Melanie Majors, executive director at the Longfellow Community Council, said she saw the redesign as an opportunity for change and took part in discussions with Target representatives about their plans, along with neighbors and community organizers. The move was an unusual one for a multi-billion dollar Fortune 500 company.

Tabitha Montgomery, executive director of Powderhorn Park Neighborhood Association, also took part in conversations with Target representatives seeking input on the design for reopening its store. “They relied heavily on institutions and organizations that were seeing the challenges of trying to operate mutual aid distributions out of church basements,” she said.

Montgomery said the community had begun to feel like a food desert in Target’s absence. According to Majors, some residents referred to their local Target as “ghetto.”

At neighborhood meetings, Target staff learned from the community that the store’s pharmacy had been located too far from the front door, forcing elderly shoppers to walk a great distance to reach. And they also complained about the lack of fresh produce. And they pointed out that the parking lot was too dimly lit at night and that the walkway to the store from the rail station was unsafe and that access was limited.

The redesign took these complaints into account. The new store has a secondary entrance and a well-lit walkway. The new pharmacy is located closer to the front of the store between both entrances for quicker access. The store even added a greater variety of spices, acknowledging the diverse neighborhood. The store also partnered with Juxtaposition Arts and local artists to paint a temporary mural on one of the walls on the outside of the store.

Target hired minority- and woman-owned Noor Companies as the general contractor for the reconstruction of the Hiawatha/Lake store. They also teamed up with ConstructReach to hire BIPOC and youth as workers on the project.

“I think restoration is healing,” Majors said. “The new store gave them an opportunity to put in better features, internally and externally, that was more welcoming.” She was encouraged by Target’s efforts following their outreach with the community.

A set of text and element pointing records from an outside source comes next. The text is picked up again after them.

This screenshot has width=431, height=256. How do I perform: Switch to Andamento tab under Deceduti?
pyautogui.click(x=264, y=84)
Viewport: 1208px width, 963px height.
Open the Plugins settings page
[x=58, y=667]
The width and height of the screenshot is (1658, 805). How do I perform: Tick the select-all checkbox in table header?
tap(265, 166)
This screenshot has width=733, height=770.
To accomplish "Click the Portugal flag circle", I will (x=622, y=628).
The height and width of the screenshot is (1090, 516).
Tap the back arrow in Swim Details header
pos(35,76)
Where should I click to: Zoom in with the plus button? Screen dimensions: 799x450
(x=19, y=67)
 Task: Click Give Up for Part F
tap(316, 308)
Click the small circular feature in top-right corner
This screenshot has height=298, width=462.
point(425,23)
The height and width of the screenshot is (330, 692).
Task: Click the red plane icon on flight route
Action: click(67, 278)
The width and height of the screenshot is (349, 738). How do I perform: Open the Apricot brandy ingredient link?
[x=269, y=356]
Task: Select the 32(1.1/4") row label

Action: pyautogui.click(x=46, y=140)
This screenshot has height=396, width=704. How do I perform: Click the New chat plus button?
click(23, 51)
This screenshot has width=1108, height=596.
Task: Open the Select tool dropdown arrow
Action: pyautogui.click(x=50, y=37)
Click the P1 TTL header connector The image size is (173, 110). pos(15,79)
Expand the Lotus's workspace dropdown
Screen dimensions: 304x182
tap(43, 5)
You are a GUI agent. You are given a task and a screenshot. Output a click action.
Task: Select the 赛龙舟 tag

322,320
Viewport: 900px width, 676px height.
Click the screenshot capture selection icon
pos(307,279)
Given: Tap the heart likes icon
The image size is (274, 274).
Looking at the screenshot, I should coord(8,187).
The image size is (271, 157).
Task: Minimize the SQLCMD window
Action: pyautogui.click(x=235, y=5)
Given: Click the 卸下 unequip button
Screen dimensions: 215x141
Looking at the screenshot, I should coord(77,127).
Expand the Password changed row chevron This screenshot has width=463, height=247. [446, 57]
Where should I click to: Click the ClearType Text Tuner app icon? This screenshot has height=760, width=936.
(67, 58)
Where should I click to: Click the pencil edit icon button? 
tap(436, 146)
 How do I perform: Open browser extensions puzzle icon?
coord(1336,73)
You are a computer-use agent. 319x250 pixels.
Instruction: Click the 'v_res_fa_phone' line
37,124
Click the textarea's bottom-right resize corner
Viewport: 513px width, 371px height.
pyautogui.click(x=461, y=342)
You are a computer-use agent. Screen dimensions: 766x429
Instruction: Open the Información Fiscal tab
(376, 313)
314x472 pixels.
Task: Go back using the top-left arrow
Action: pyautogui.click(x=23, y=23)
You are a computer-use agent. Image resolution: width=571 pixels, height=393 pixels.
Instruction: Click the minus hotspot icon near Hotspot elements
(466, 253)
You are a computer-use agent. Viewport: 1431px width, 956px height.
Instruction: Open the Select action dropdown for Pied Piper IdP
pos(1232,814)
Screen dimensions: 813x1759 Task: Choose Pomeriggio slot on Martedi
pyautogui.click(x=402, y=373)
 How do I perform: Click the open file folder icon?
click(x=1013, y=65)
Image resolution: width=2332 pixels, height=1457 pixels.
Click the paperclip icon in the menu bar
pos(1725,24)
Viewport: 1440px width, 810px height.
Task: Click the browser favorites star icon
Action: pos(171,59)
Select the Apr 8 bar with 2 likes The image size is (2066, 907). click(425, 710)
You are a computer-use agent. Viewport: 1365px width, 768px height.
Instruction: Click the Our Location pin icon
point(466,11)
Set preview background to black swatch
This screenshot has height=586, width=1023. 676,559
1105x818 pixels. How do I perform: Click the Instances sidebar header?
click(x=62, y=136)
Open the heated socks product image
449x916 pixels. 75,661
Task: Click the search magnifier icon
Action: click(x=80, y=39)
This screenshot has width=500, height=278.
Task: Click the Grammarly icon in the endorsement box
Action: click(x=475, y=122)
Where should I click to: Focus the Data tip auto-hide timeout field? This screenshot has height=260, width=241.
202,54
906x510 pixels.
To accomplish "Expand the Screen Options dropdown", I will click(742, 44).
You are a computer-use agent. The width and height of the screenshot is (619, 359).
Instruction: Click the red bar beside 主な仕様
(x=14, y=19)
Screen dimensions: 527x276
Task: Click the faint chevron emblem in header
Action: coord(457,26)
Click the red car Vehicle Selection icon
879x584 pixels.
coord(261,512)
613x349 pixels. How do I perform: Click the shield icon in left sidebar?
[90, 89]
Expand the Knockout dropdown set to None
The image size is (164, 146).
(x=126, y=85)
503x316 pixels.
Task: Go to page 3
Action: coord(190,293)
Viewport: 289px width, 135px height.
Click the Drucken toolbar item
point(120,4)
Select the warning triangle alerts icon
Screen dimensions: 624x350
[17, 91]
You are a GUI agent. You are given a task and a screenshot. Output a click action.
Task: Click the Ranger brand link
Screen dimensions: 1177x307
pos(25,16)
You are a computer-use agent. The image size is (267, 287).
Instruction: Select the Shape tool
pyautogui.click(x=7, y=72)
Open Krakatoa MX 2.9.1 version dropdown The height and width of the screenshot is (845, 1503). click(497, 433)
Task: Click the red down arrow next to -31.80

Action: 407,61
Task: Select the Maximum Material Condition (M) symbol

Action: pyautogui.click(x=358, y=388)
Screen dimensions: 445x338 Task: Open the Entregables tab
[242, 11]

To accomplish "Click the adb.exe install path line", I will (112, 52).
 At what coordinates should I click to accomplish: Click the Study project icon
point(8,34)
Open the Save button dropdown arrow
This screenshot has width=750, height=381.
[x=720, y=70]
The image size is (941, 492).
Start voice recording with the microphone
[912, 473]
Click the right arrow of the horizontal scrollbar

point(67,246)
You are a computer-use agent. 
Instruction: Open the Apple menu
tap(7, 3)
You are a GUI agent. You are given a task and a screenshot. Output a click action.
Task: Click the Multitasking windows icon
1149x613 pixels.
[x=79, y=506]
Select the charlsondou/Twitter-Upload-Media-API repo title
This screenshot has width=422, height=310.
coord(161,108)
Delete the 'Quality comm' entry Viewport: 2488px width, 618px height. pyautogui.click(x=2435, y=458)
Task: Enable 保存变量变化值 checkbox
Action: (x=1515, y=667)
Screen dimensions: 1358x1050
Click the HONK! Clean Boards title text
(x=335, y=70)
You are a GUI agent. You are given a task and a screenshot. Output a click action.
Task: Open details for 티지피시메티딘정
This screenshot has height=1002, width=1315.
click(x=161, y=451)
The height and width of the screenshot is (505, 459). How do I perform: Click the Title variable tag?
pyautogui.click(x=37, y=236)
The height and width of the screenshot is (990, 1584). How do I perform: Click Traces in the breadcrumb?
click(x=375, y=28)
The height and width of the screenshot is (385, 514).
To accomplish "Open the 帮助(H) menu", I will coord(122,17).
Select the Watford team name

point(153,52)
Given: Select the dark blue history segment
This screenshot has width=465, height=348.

Montgomery views Target’s efforts as opening the door for a broader and deeper conversation and positioned themselves to invest in community navigators. She hopes to see that engagement extended to those on the margins who may not be aware of the resources afforded to them in their community.

The neighborhood leader thinks that there is a bigger role for corporations to play in their respective communities. She shared her desire to see Fortune 500 and Fortune 100 embracing more social equity issues.

She brought the issue of homelessness to the attention of the Target representatives during their discussions, and she said others brought up the issue as well. Homelessness was in the spotlight last summer in the Powderhorn neighborhood as dozens of the un-housed camped in Powderhorn Park before the Minneapolis Park Board and its park police forced them out.

Target has invested in relieving homelessness in the Twin Cities. The corporation has supported the Avivo Village project with a $225,000 donation. The village is the first indoor, tiny houses community of its kind created to help address unsheltered homelessness in Minneapolis and Hennepin County. The village houses up to 100 adults and will include essential services such as substance use disorder treatment, mental health therapy, medical care and assistance with permanent housing.

Continued outreach

Target has committed $10 million to rebuilding and social justice efforts. The company also donated an additional $5 million in December to Twin Cities nonprofits to help promote racial equity. Recipients included the Neighborhood Development Center, the Latino Economic Development Center, and the Lake Street Council.

“We want the Lake Street community to feel joy and pride when they visit our store, to view it as more than a place to shop,” said Target Executive Vice President and Chief External Engagement Officer Laysha Ward. “As part of our rebuild, we gathered valuable insights from neighborhood groups, community partners, guests and our team members.

“Guests have noticed the changes based on their feedback, and we’ll continue to listen to our community. We want to make this store a space where the Lake Street community sees itself reflected.”

Target reports committing 10,000 hours of pro-bono consulting services to Black, Indigenous, and People of Color-owned businesses in the Twin Cities. To date, they have reached 40 businesses and have donated 2,000 hours of pro bono work.